→ Your task
Lines from the one containing "Given: Like 我爱西红柿's" through the last line of the data are to be returned exactly, both ends included, minus any pictures.

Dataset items
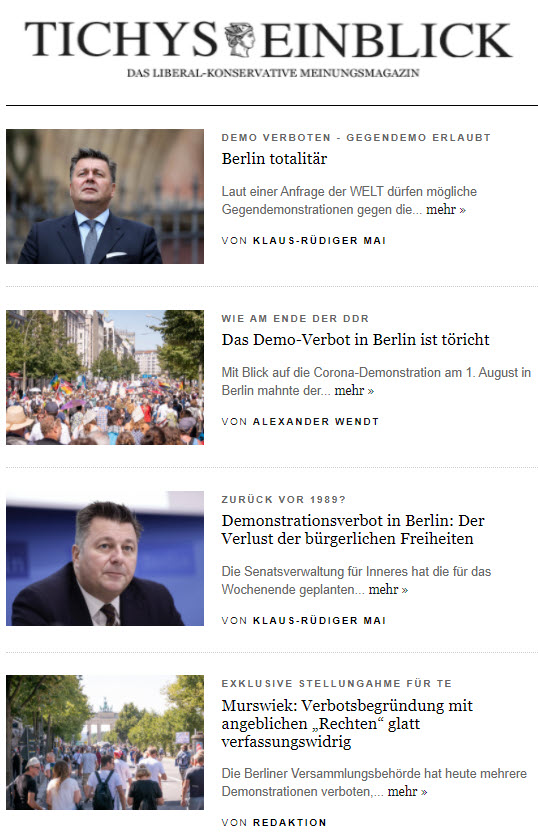Open 'Das Demo-Verbot in Berlin ist töricht'

click(355, 339)
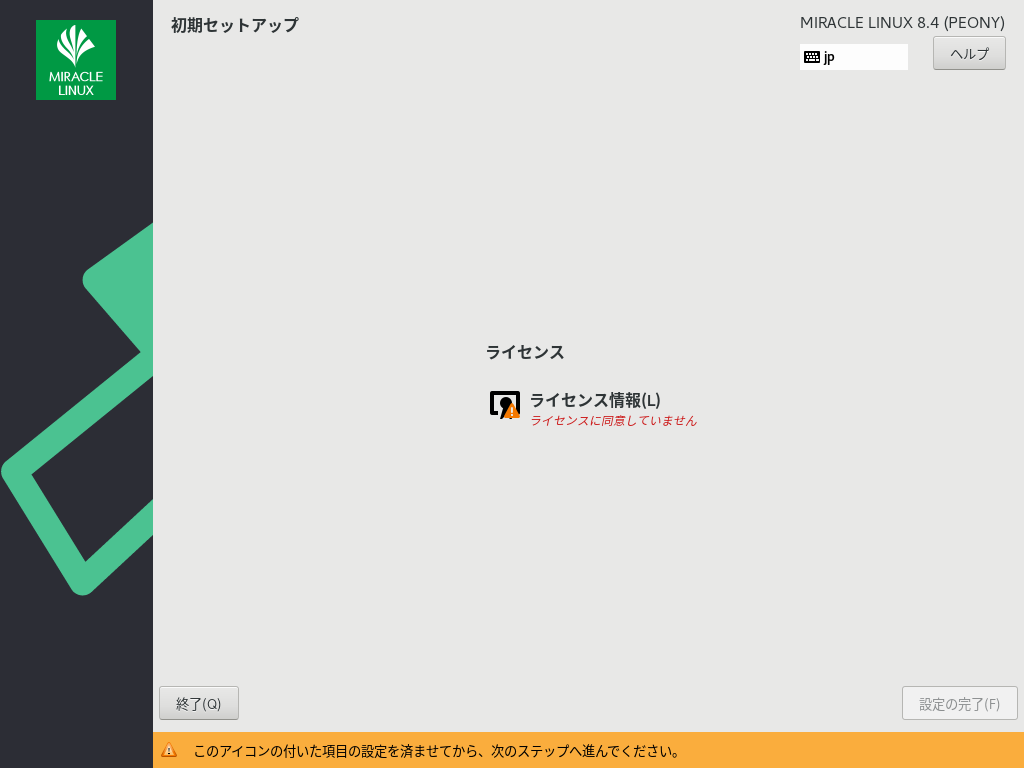
Task: Click the keyboard icon beside jp
Action: pyautogui.click(x=811, y=57)
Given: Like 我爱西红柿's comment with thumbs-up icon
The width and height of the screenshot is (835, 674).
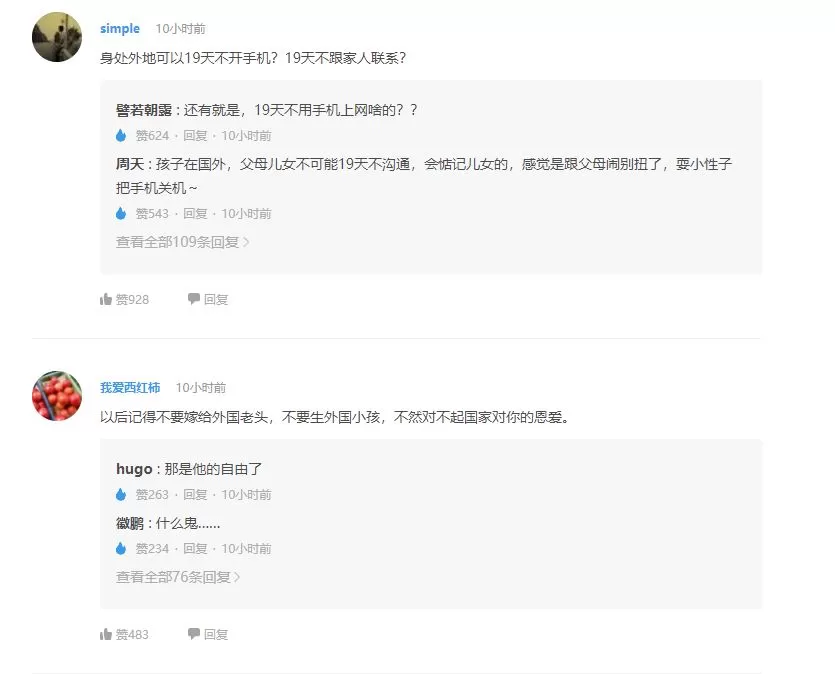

→ Output below
Given: Like 我爱西红柿's comment with thumbs-up icon
The width and height of the screenshot is (835, 674).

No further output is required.